Chief executives frequently claim that options have no cost because their issuance is cashless. But when they do so, they ignore the fact that many C.E.O.'s regularly include pension income in their earnings, though this item doesn't deliver a dime to their companies. They also ignore another reality: When corporations grant restricted stock to their executives these grants are routinely, and properly, expensed, even though no cash changes hands.

When a company gives something of value to its employees in return for their services, it is clearly a compensation expense. And if expenses don't belong in the earnings statement, where in the world do they belong?

To clean up their act on these fronts, C.E.O.'s don't need "independent" directors, oversight committees or auditors absolutely free of conflicts of interest. They simply need to do what's right. As Alan Greenspan forcefully declared last week, the attitudes and actions of C.E.O.'s are what determine corporate conduct.

Indeed, actions by Congress and the Securities and Exchange Commission have the potential of creating a smoke screen that will prevent real accounting reform. The Senate itself is the major reason corporations have been able to duck option expensing. On May 3, 1994, the Senate, led by Senator Joseph Lieberman, pushed the Financial Accounting Standards Board and Arthur Levitt, then chairman of the S.E.C., into backing down from mandating that options be expensed. Mr. Levitt has said that he regrets this retreat more than any other move he made during his tenure as chairman. Unfortunately, current S.E.C. leadership seems uninterested in correcting this matter.

I don't believe in Congress setting accounting rules. But the Senate opened the floodgates in 1994 to an anything-goes reporting system, and it should close them now. Rather than holding hearings and fulminating, why doesn't the Senate just free the standards board by rescinding its 1994 action?
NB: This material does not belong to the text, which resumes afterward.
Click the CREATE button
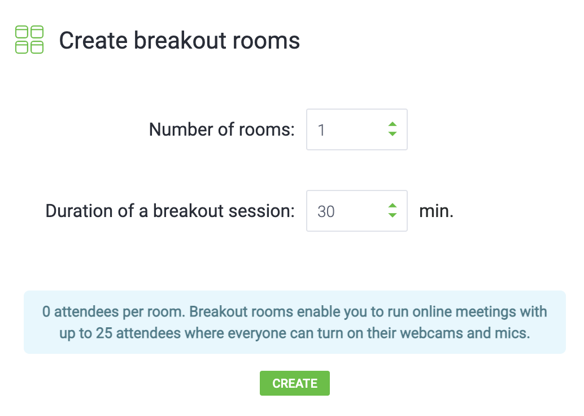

C.E.O.'s want to be respected and believed. They will be — and should be — only when they deserve to be. They should quit talking about some bad apples and reflect instead on their own behavior.

Recently, a few C.E.O.'s have stepped forward to adopt honest accounting. But most continue to spend their shareholders' money, directly or through trade associations, to lobby against real reform. They talk principle, but, for most, their motive is pocketbook.

For their shareholders' interest, and for the country's, C.E.O.'s should tell their accounting departments today to quit recording illusory pension-fund income and start recording all compensation costs. They don't need studies or new rules to do that. They just need to act.

Warren E. Buffett is the chief executive officer of Berkshire Hathaway Inc., a diversified holding company.

nytimes.com



To: John Pitera who wrote (6659)7/24/2002 8:24:42 AM
From: Enigma  Respond to of 33421
 
Not so sure about that at all - after all what's so big about a lie these days?



To: John Pitera who wrote (6659)7/24/2002 11:55:19 AM
From: Hawkmoon  Respond to of 33421
 
He was the Senator who single handedly killed the expensing of employee stock options by companies from a GAAP perspective back in 1994-95

But would the Republicans (or democratic competitors) be savvy or "pure" enough to call him on it.

If we see the market malaise continue (which appears to be the case for the forseeable future), it will become a greater reality.

Still waiting to see MSFT officers sign their earnings reports and pledge to expense options in a manner that KO has.

I also see the MSFT commenced the plunge towards $30 that I have anticipated. It will rally a bit, but the resistance it has to push through is going to be tremendous and will require some indication to the public that its lofty market value is warranted.

And since MSFT is in all three major indices, it will play a major role in deciding the direction of the markets.

And so long as expensing options continues to be a major source of contention, there will be pressure on MSFT (and INTC).